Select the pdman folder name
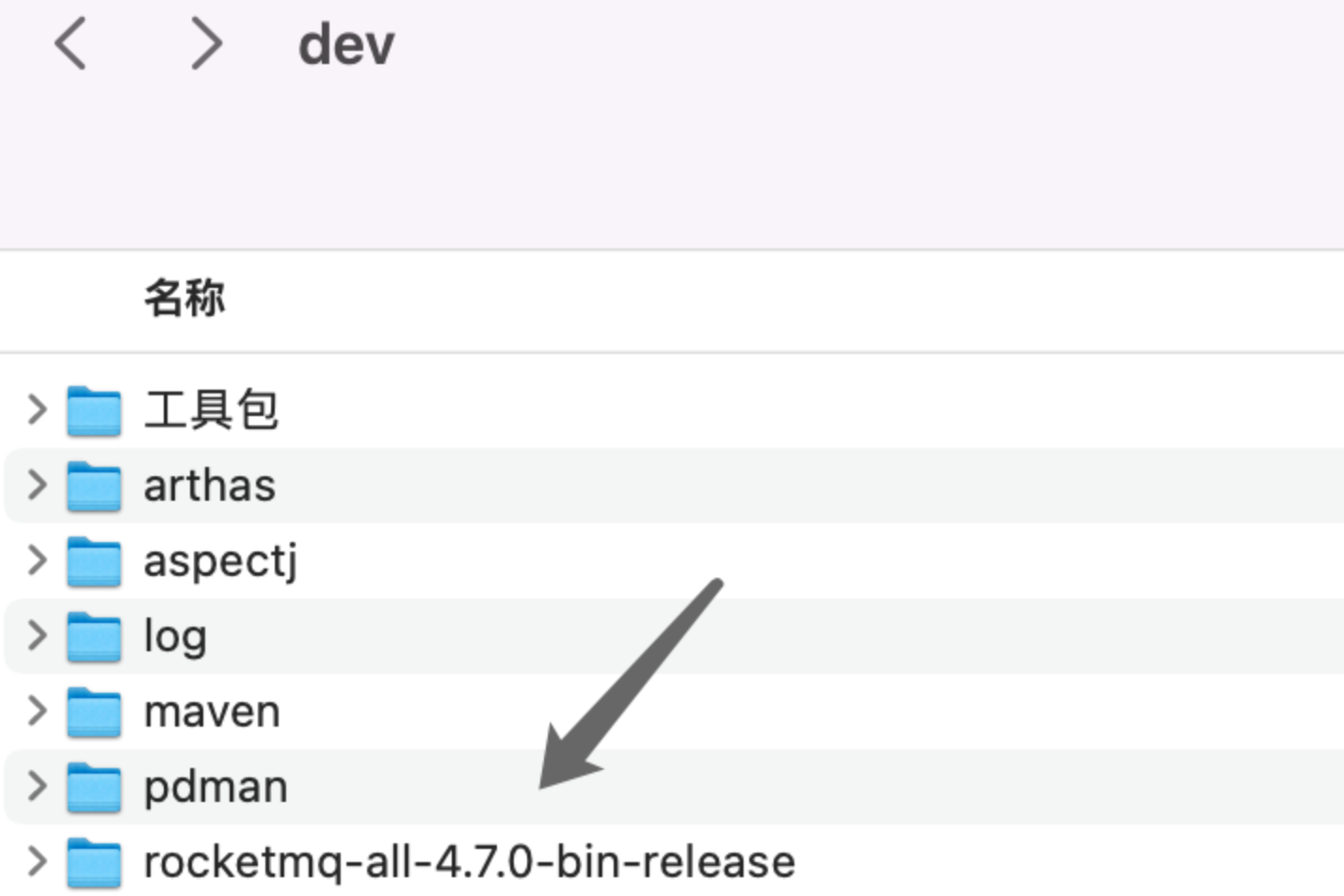This screenshot has height=896, width=1344. (x=216, y=787)
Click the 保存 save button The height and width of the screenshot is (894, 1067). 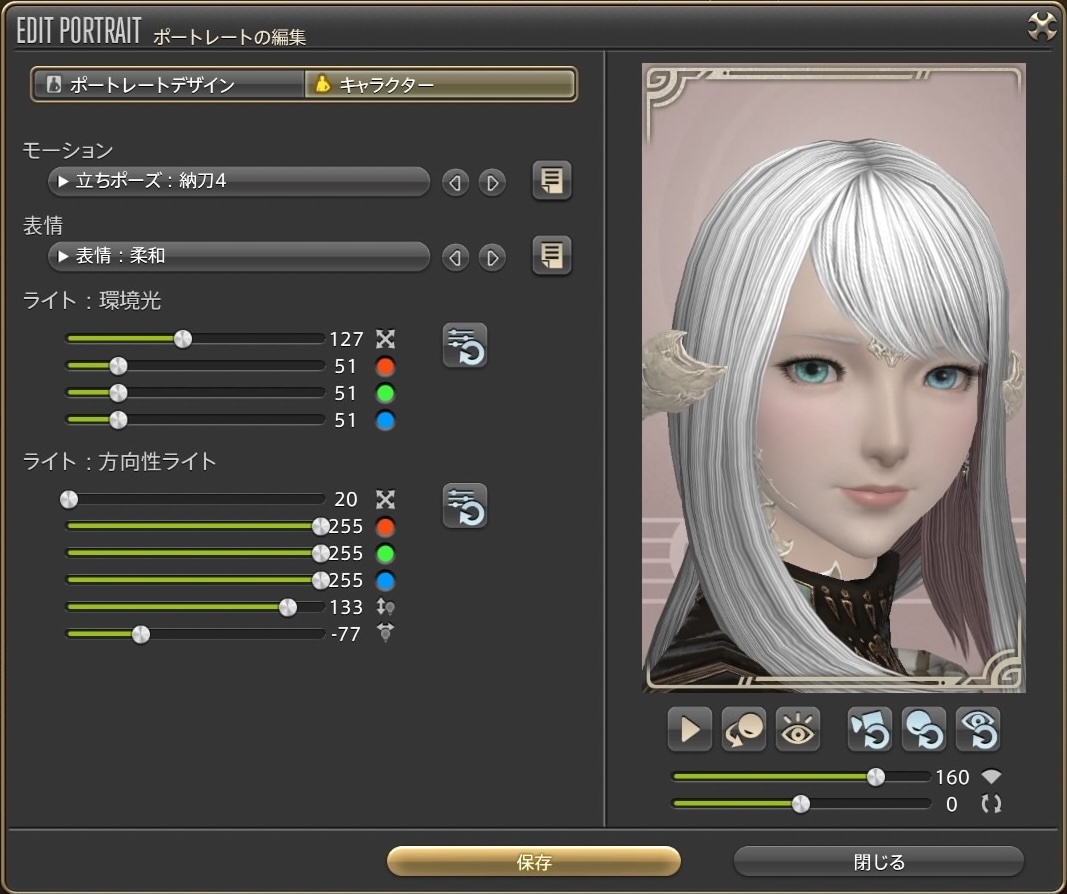[x=533, y=862]
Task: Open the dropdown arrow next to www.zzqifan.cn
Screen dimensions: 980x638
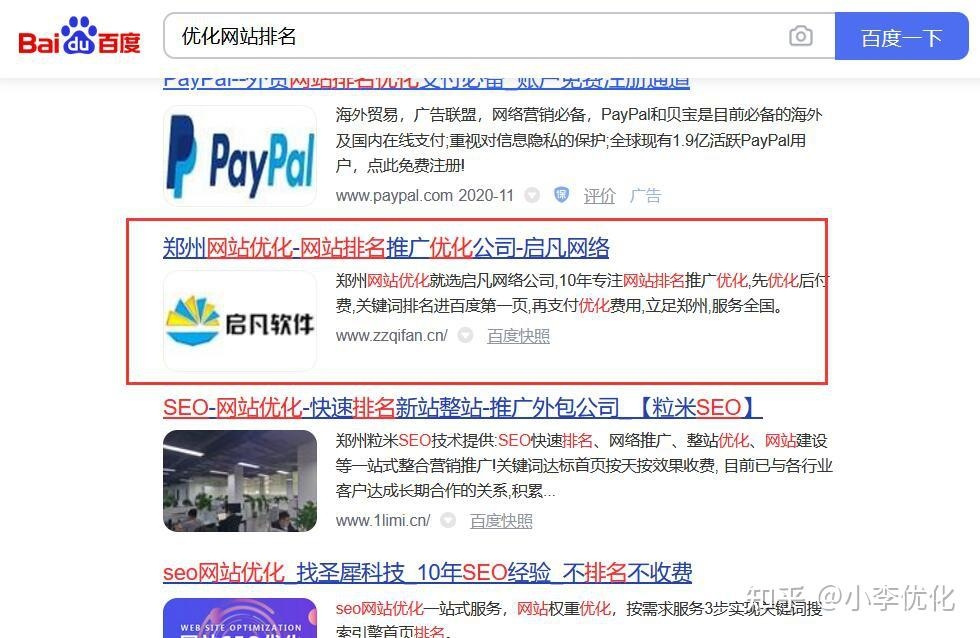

WHAT IS REQUIRED:
From the line containing "Task: Open the" down to the end of the listing above, every line is to be returned exactly, though the pictures are not.

EXPECTED OUTPUT:
Task: Open the dropdown arrow next to www.zzqifan.cn
Screen dimensions: 980x638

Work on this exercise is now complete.